● **Source document**:
§ §

I wish I had a worse memory
I know it’s a strange thing but, I have something called an autobiographical memory. My entire life is just one cue away from me being able to recite a conversation or accurately share the dates/times something happened to me.
It’s awful.
I’ve met very few people who have memories like mine and there’s probably a good reason for it. It’s so painful. If my life had been more awful, I don’t know that it’d be survivable. Every bad thing, every traumatic thing, is just a nudge away from being remembered in explicit, excruciating detail.
I also know that most people can’t remember the level of detail that I do, so when stories don’t add up. Timelines don’t match. I have almost no way of knowing if it’s a good faith mistake, or I’m being manipulated until it’s too late.
Amnesiac drugs also don’t work right on me. I’ve woken up from multiple medical procedures or been able to recall what happened during them that I really shouldn’t have. Forgetting is a gift.
I know I’m in a biased place right now and when I’m through the worst of it, I’ll be grateful for how easily I can recall my favorite experiences. But it doesn’t change the base fact: Everything bad and everything good is always happening to me all at once.
We’re not meant to remember painful things in this level of detail. I’m going through a stressful time right now and i just needed to vent about how much harder this is for me than anyone seems to understand.

§ §

● **Entries shown**:
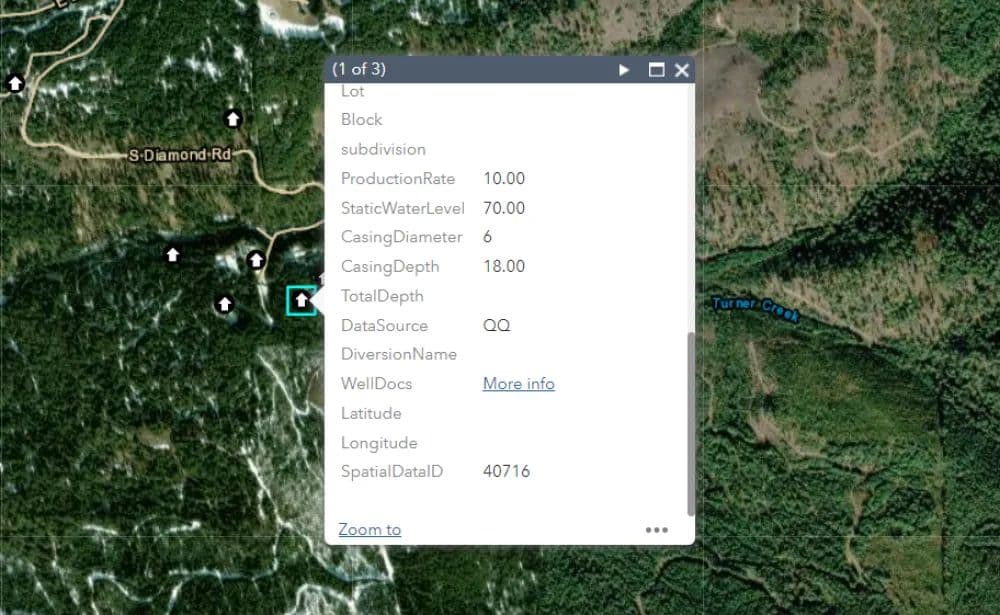
Task: Close the feature info popup
Action: click(x=682, y=70)
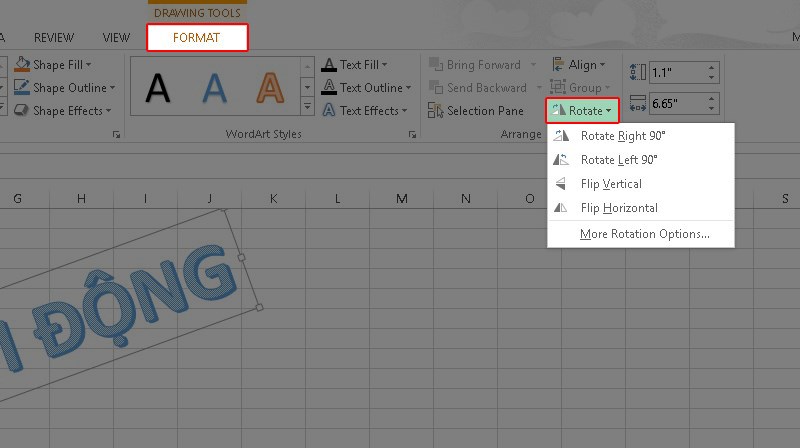
Task: Open WordArt Styles dialog launcher
Action: pos(410,134)
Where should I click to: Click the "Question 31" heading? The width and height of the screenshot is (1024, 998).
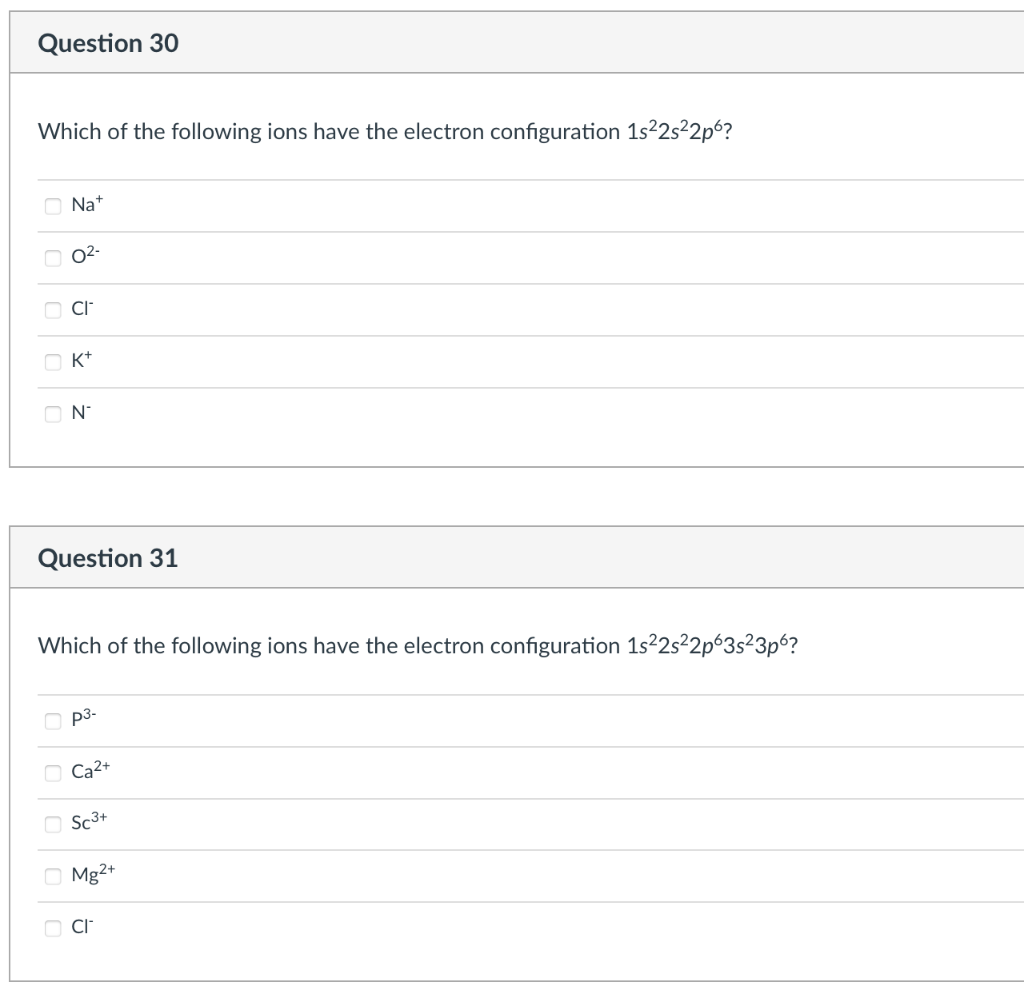[108, 558]
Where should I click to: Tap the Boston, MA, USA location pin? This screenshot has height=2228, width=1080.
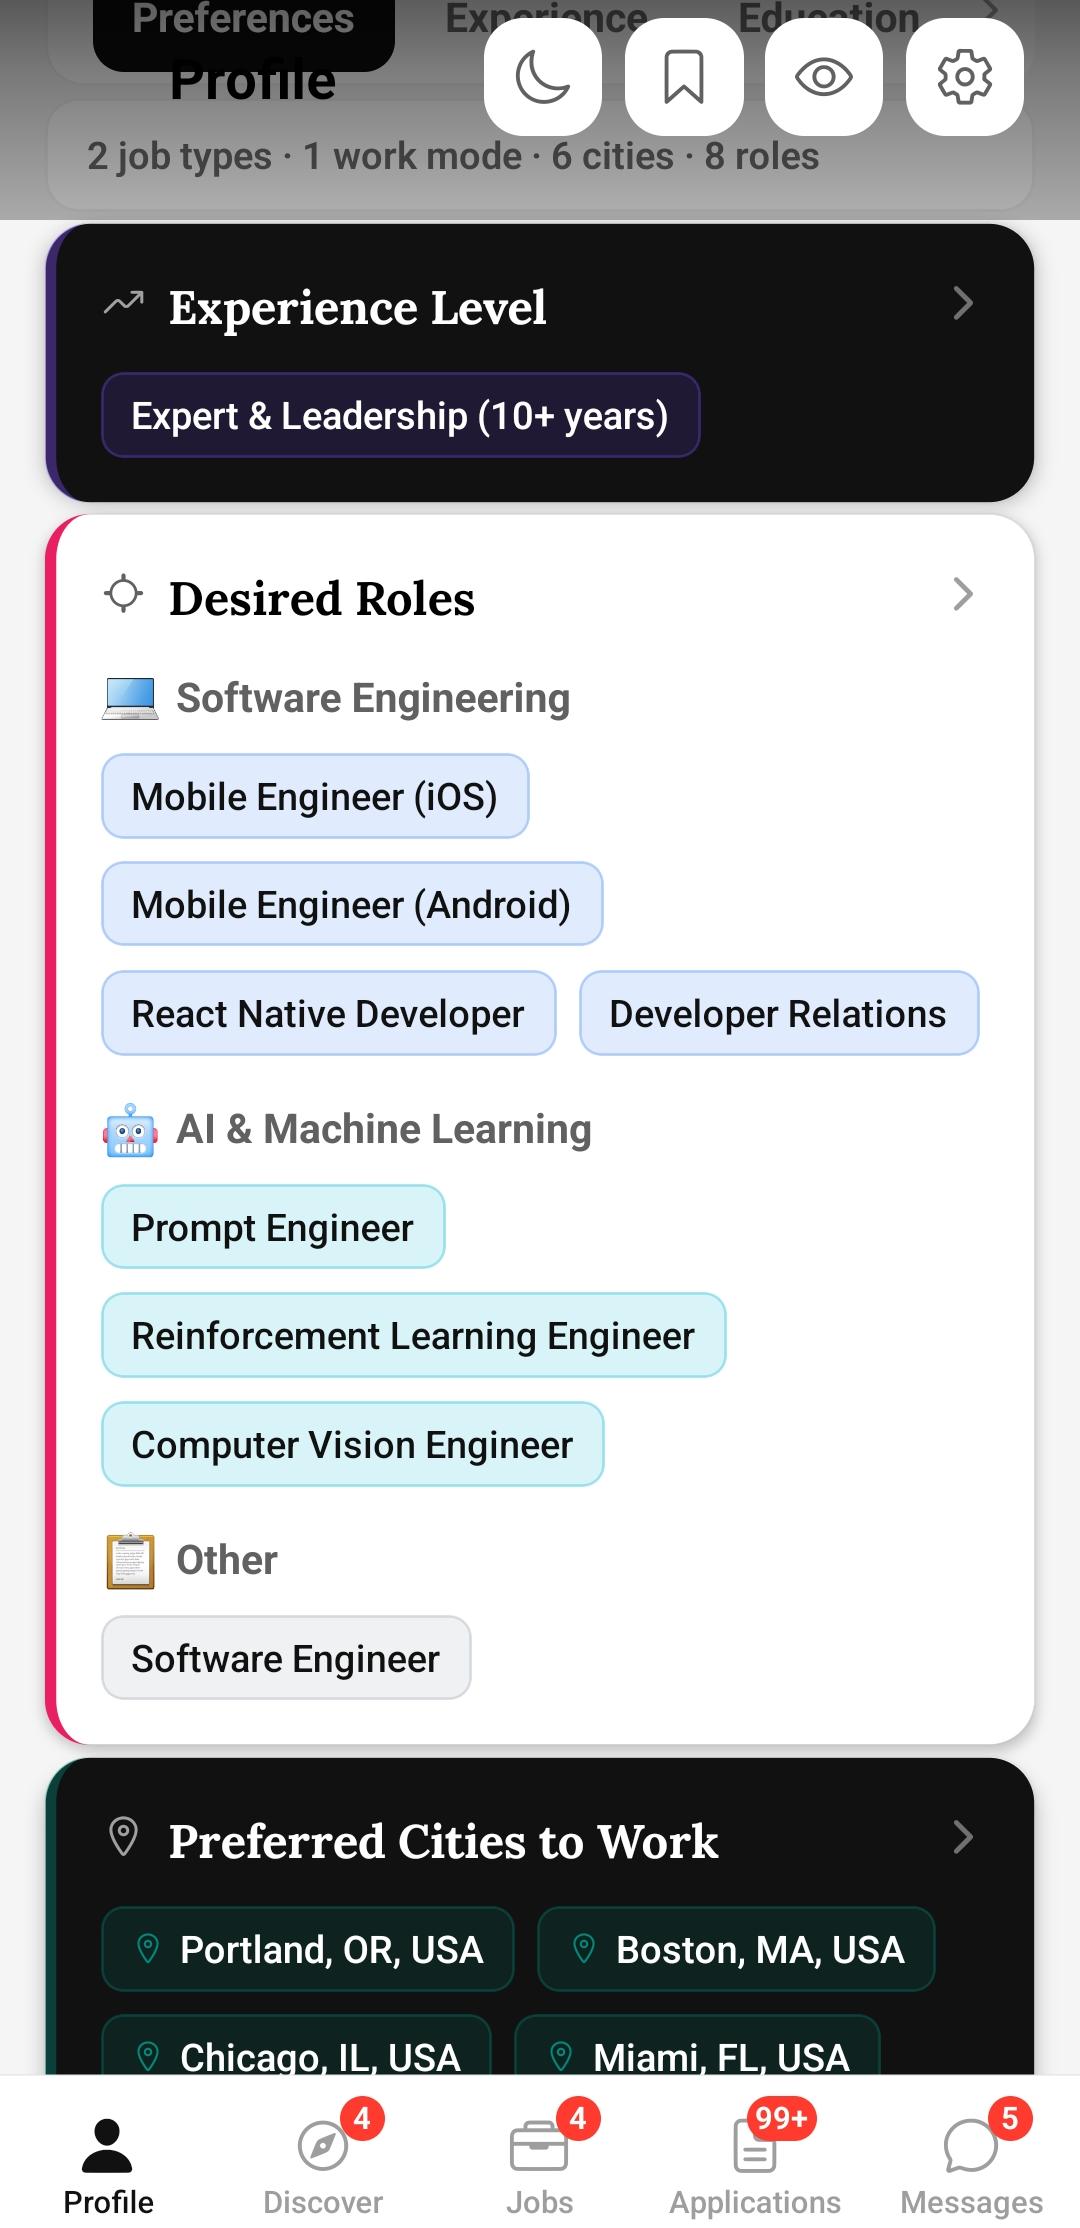point(584,1948)
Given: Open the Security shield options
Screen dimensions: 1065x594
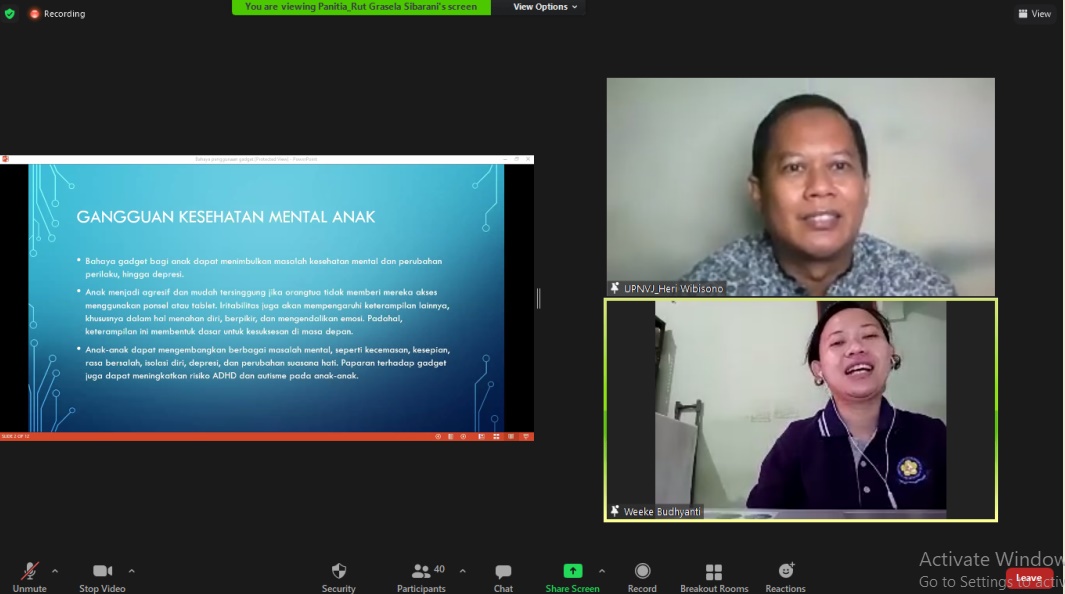Looking at the screenshot, I should point(338,573).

§ §

● **Task objective**:
Copy the post about autobiographical memory, starting with "I’ve met very" and going on through "explicit, excruciating detail.", but put "bearable" in place of "survivable". Work only from the text; the records play no part in what follows.

● **Final answer**:
I’ve met very few people who have memories like mine and there’s probably a good reason for it. It’s so painful. If my life had been more awful, I don’t know that it’d be bearable. Every bad thing, every traumatic thing, is just a nudge away from being remembered in explicit, excruciating detail.